• DOCUMENT EXCERPT:
+---+
This little place is, in Milly's words, bucolic.  I think it is charming, and Bella thinks its great because she got a great run and swim on the low-tide sand bars.   Bella and I just drove the dinghy up on the bar and out we go. Play time.  No pictures, you'll have to work with me on this.The bars are a couple of miles long and just perfect sand.  It is a remote little place and therefore sweet and entirely likable.  Little things that work are important out here.  Cooking peppers on a grill is a little thing, but out here it is special when it works.  

We have always stopped here because it is well protected from the Atlantic and indeed does offer a lot of old village atmosphere.  I doubt there are 500 residents now and less in winter.  It is so special I paid $6 for a baguette that was pedestrian at best.  One cut above wonder bread.  I registered my disappointment the next day with the shop owner who replied that she was surprised as "everyone raves about it".  My feeling is that if you have the audacity to charge $6 for a baguette it should be screaming wow...this bread is out of this world.  You could also question my wisdom in paying the price to begin with.  I do.
An estate on the edge of Biddeford Pool

Tonight we are moored with a few other boats and sitting through some major rain and thunder storms. Milly, in her wisdom, prepared (weeks ago) a classic french cassoulet for us and then froze it in containers for two portions.  So with some snow peas and that charming local bread we had a wonderful dinner during the deluge.  Mil is very good at this.  Our freezer holds many of these treats.  Milly is very good at most things out here.  I am a lucky man.

Little things come into the fore when there is no TV or internet, and just the two of us to entertain each other.  For example today I cleaned the head.  A little thing, but Milly was thrilled.  It is gleaming white and fresh again.    I do this at home also to no applause and often a comment about "its about time", but out here it takes on new import and I am a hero.  I have a special technique, but it is a little secret.

And two days ago I finally cleaned all the port lites.  Now we can actually see out of our stateroom (that's boatese for bedroom).  Before all you could see was old salt caked on the lite.  This is a big deal. Now I will know if the sun is up or not.  I wish I could clean something that tells me what day it is.
+---+
• CHALLENGES:
**a.** Rewrite the paragraph of the boating blog excerpt that begins "Tonight we are moored" as a shorter paragraph that keeps its main facts.
**b.** According to the boating blog excerpt, how much did the writer pay for a baguette?

• DATA SEGMENT:
+---+
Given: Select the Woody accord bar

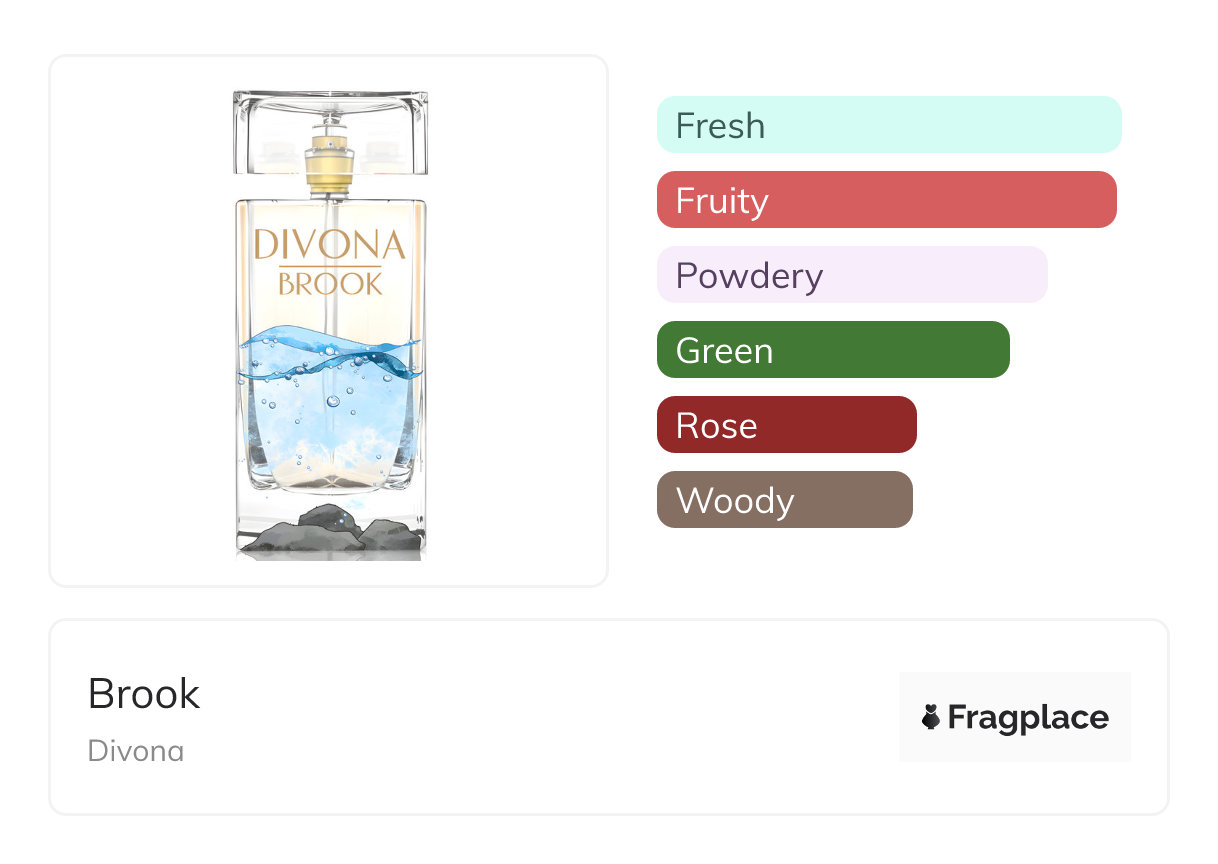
+---+
• ANSWERS TO THE EXERCISE:
**a.** The boat is moored with a few others through heavy rain and thunderstorms. Weeks earlier, Milly made a classic French cassoulet and froze it in two-portion containers. Served with snow peas and the local bread, it made a wonderful dinner during the deluge. The freezer holds many such treats, Milly is very good at most things aboard, and the writer feels lucky.

**b.** $6